→ Supplied data
★ ★ ★ ★ ★

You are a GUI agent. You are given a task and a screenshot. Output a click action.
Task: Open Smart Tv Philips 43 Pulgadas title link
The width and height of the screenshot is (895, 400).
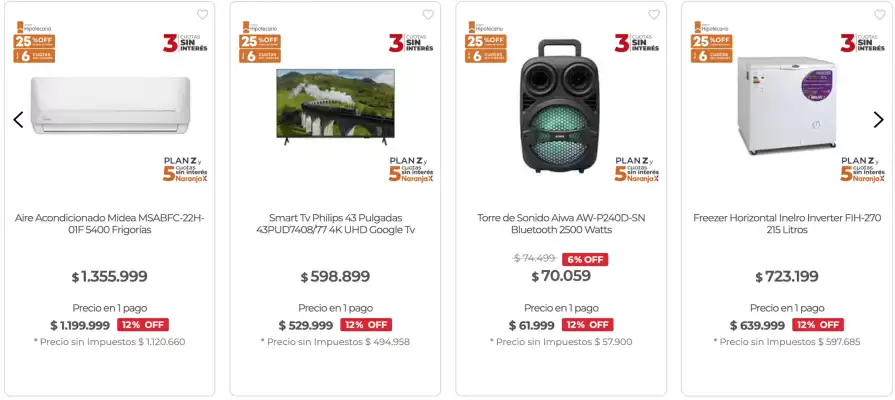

★ ★ ★ ★ ★

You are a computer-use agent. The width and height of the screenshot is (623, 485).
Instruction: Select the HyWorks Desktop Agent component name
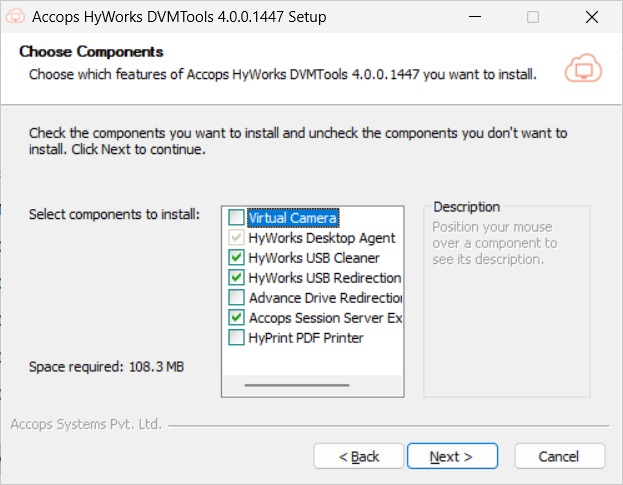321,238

★ ★ ★ ★ ★

Rewrite the material from the line containing "You are a GUI" through the line containing "The width and height of the screenshot is (895, 400).", both included, as a numbered list with blank lines omitted.

→ Task output
1. You are a GUI agent. You are given a task and a screenshot. Output a click action.
2. Task: Open Smart Tv Philips 43 Pulgadas title link
3. The width and height of the screenshot is (895, 400).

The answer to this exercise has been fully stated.